Even so, we're still a little way from New Zealand's record temperature of 42.4degC in Rangiora in 1973, and quite some distance from Earth's highest air temperature, a truly hot 57.8degC in Libya nearly 90 years ago.

But these numbers pale into insignificance when compared with the 4,000,000,000,000 (four trillion) degC temperature recently attained by researchers at Brookhaven National Laboratory in the United States.

Indeed, this is not only the highest temperature ever reached on planet Earth; it's also (apparently) the highest temperature in the Universe since the Big Bang.

This extraordinary temperature resulted from the collision of gold ions (an ion is any chemical species which bears a positive or negative charge) moving at nearly the speed of light, and led to the production of what is called a "quark-gluon plasma".

This is an unusual state of matter in which the normal constituents of the atomic nucleus, protons and neutrons, break down into their component subatomic particles called (surprise, surprise) quarks and gluons, which at this temperature behave as a liquid.

Such a liquid is thought to have been formed in the first instants of the Big Bang, and this is the reason such research is being pursued.

This then begs the question: "Is there any such thing as the hottest possible temperature?"

My guess is that the answer is yes, but I don't know, and I'm not sure that anyone really does.

However, we do know for certain that there is a lowest possible temperature, and by comparison with the number above, it's not really all that low.

It may surprise you to know that it's impossible to get any colder than a mere -273.15degC, a temperature called absolute zero.

And the reason for this is all to do with the fundamentals of heat itself.

What is heat? The Oxford English Dictionary offers the helpful definition "the quality of being hot" which doesn't really tell you a lot.

In scientific terms, heat is a manifestation of motion.

The atomic and molecular components of everything we see around us are in constant motion; gas molecules are whizzing around at hundreds of metres per second in the air, water molecules constantly jostle and push past each other, while even the atoms and molecules in solids, which are confined to fixed positions, are always vibrating.
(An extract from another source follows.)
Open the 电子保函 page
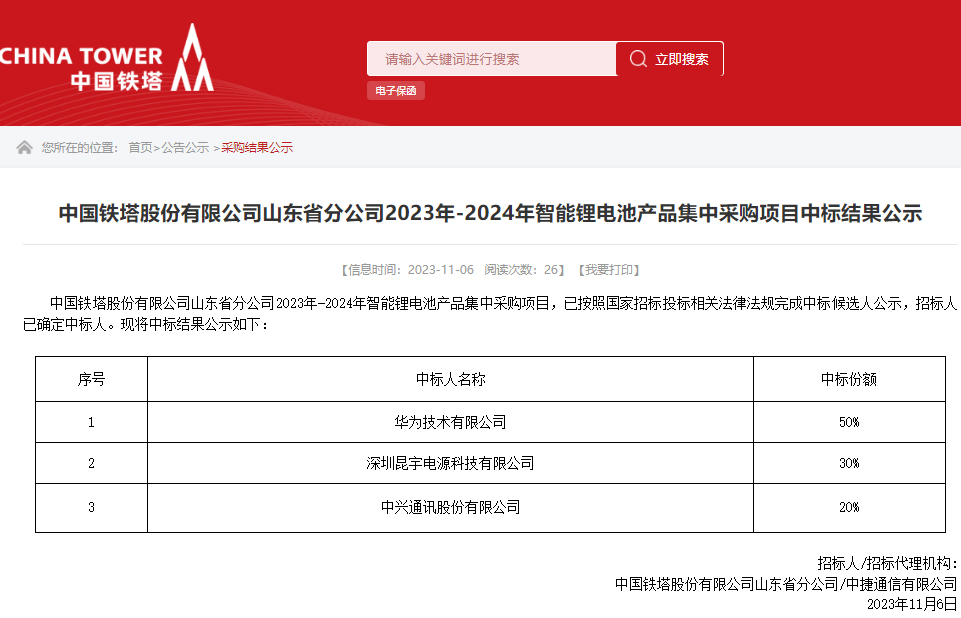961x618 pixels. (396, 90)
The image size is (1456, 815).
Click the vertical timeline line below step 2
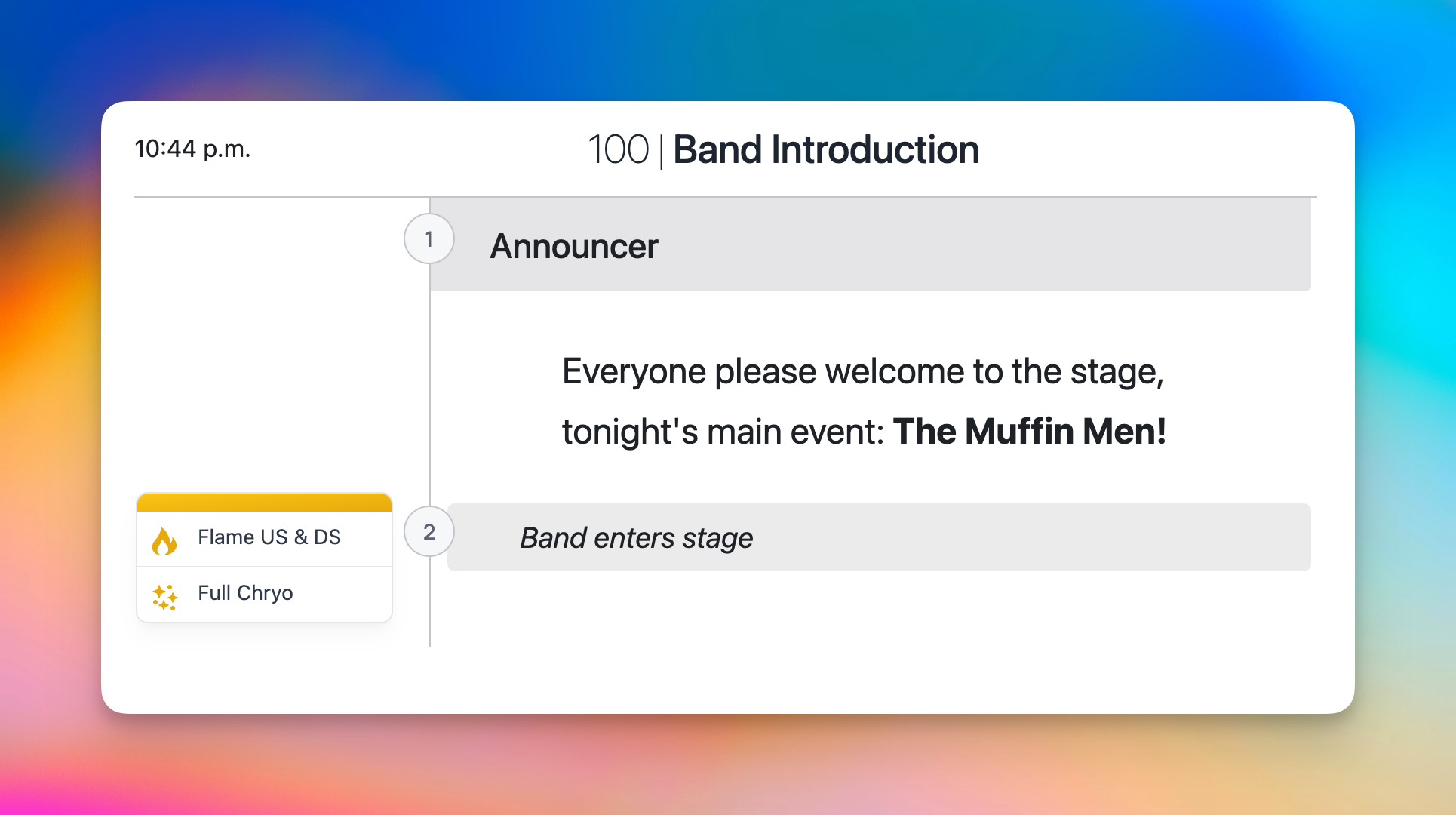coord(430,604)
All of these motions we experience as heat.

However, when we cool down substances, the atomic and molecular motion becomes less and less, and we eventually reach a temperature at which all motion stops.

That temperature is absolute zero, and it's simply impossible to get any colder.

In fact, it's actually impossible to reach absolute zero.

We can approach it extremely closely (the record is a few trillionths of a degree above absolute zero) but to actually get there would violate the Third Law of Thermodynamics, which would then probably require the Universe to be rewritten.

Hopefully, our winter temperatures this year won't plumb these depths.

Dr Blackman is an associate professor in the chemistry department at the University of Otago.